Now one of my peeves (tightly bound and locked most of the time) that rattles its cage periodically is when in my own country, I speak my own language and I get to repeat it, invariably, in another language! (in shops, the bakery, the doctor's assistant, nurses, the switchboard operator at companies, etc, etc) And those are mostly not even people living here but just crossing the borders every day to work here...
Our politicians want to raise the inhabitants number from roughly 500,000 to 700,000.
Of those 500,000 people currently living here, only 300,000 are still natives. And birth rates are low... so imagine how they want to do that - by inviting in more foreigners.
While i am not xenophobe at all, this would however mean we become a dwindling minority in our own country.
So what you experienced travelling, I experience every day, at home.

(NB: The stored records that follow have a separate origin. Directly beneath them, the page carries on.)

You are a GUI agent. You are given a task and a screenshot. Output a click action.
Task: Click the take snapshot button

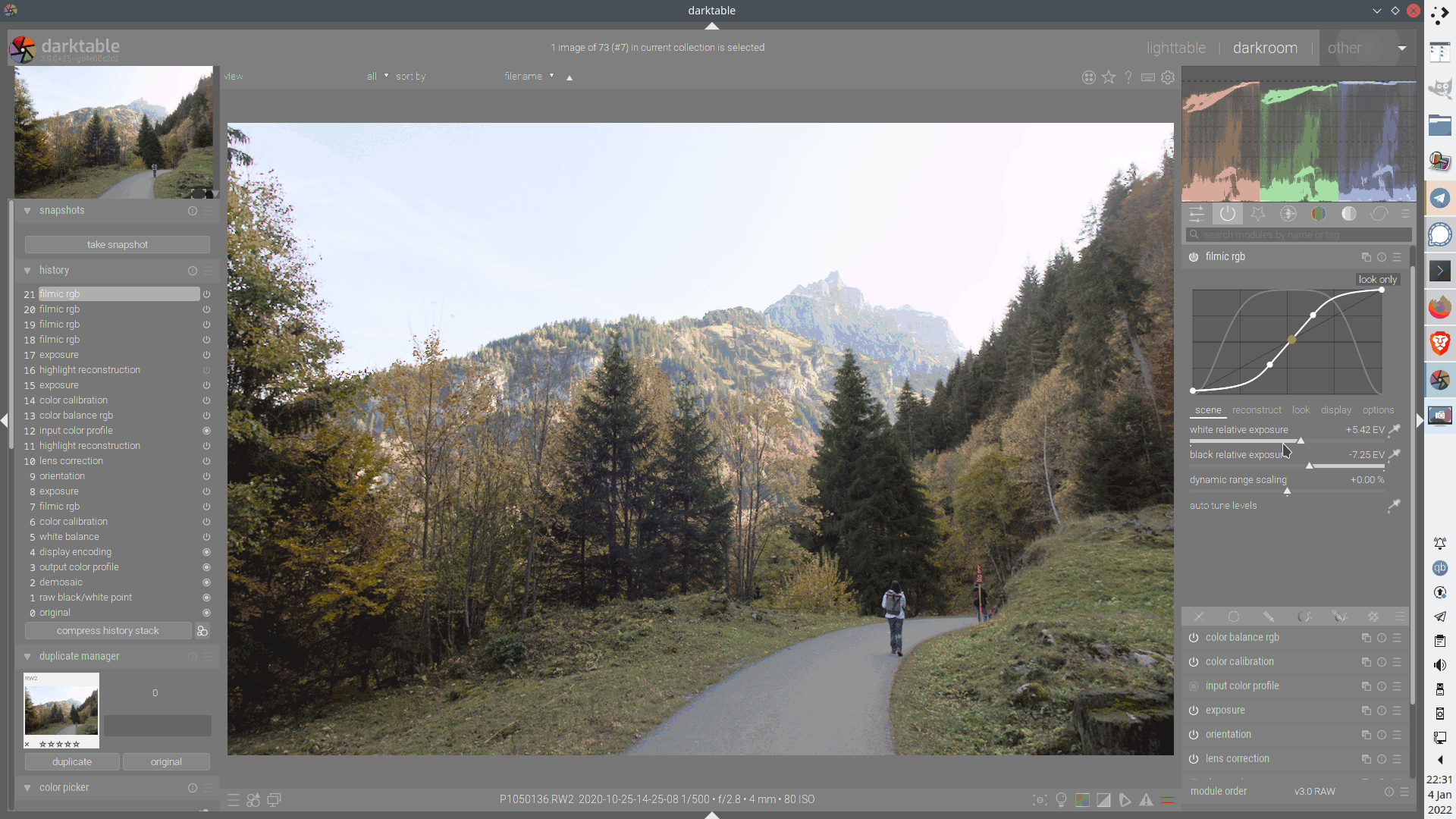118,245
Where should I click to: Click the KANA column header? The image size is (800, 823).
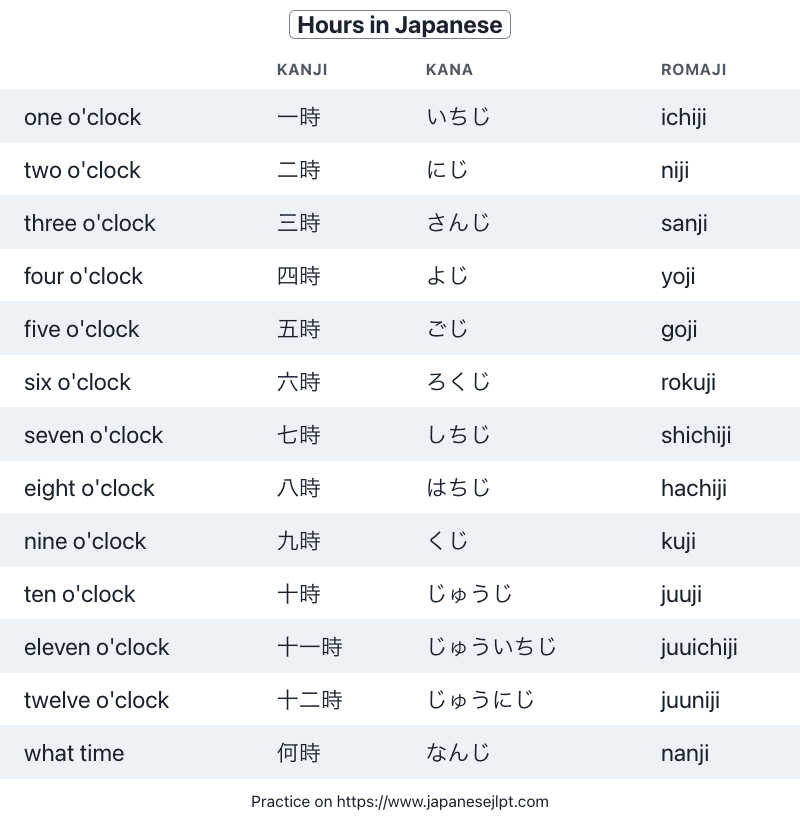tap(449, 70)

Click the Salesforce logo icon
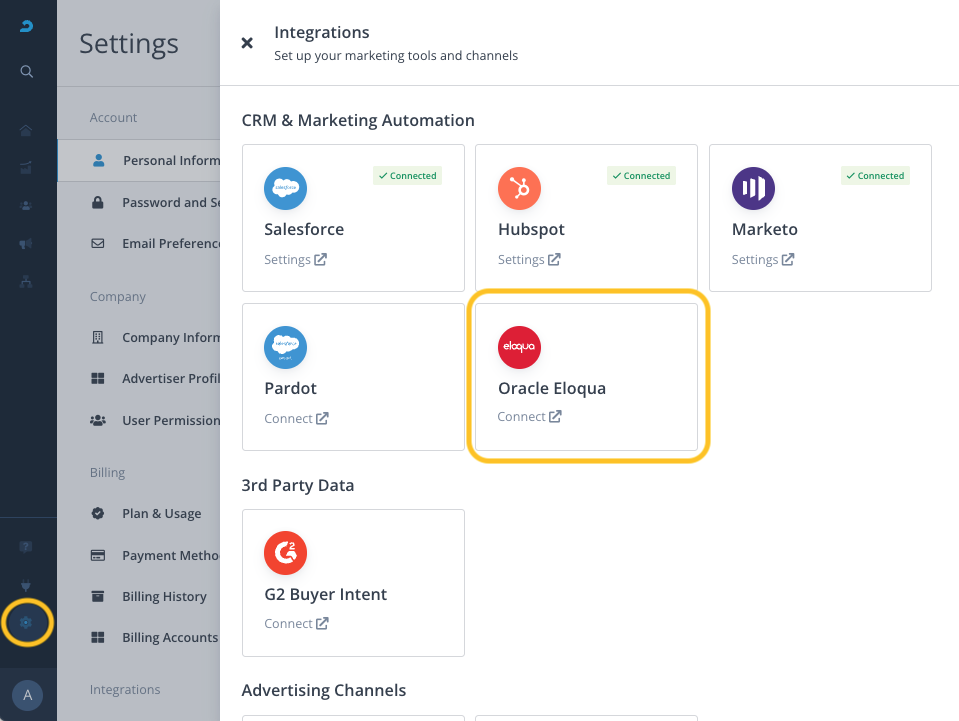pos(285,188)
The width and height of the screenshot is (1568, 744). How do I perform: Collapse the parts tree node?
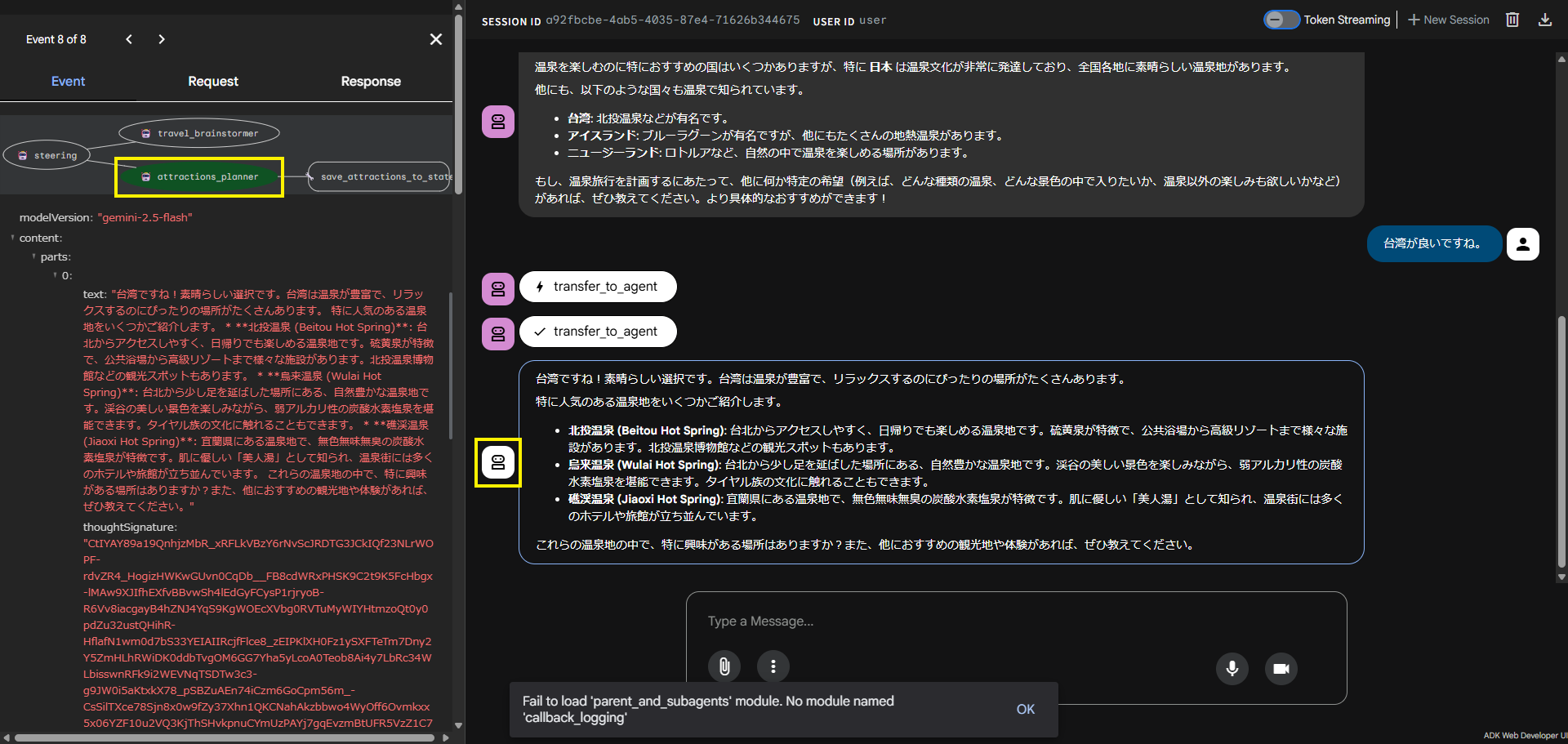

As a minority, I cannot afford not to speak languages, but this puts us in a situation where people just expect us to use foreign languages all the time, and there is a very small minority of them actually making the effort of learning our language.
So actually this symbol, of two people travelling abroad but seemingly not making the effort to adapt and just expecting people to accept that hits quite close to home.
(actually my (now past) marriage was similar: the man came here from an entirely different culture, i made many many efforts to make him feel at home, went to extensive labe readings so no ingredients in any food I bought would clash with his culture, but he made no effort whatsoever to adapt to me...)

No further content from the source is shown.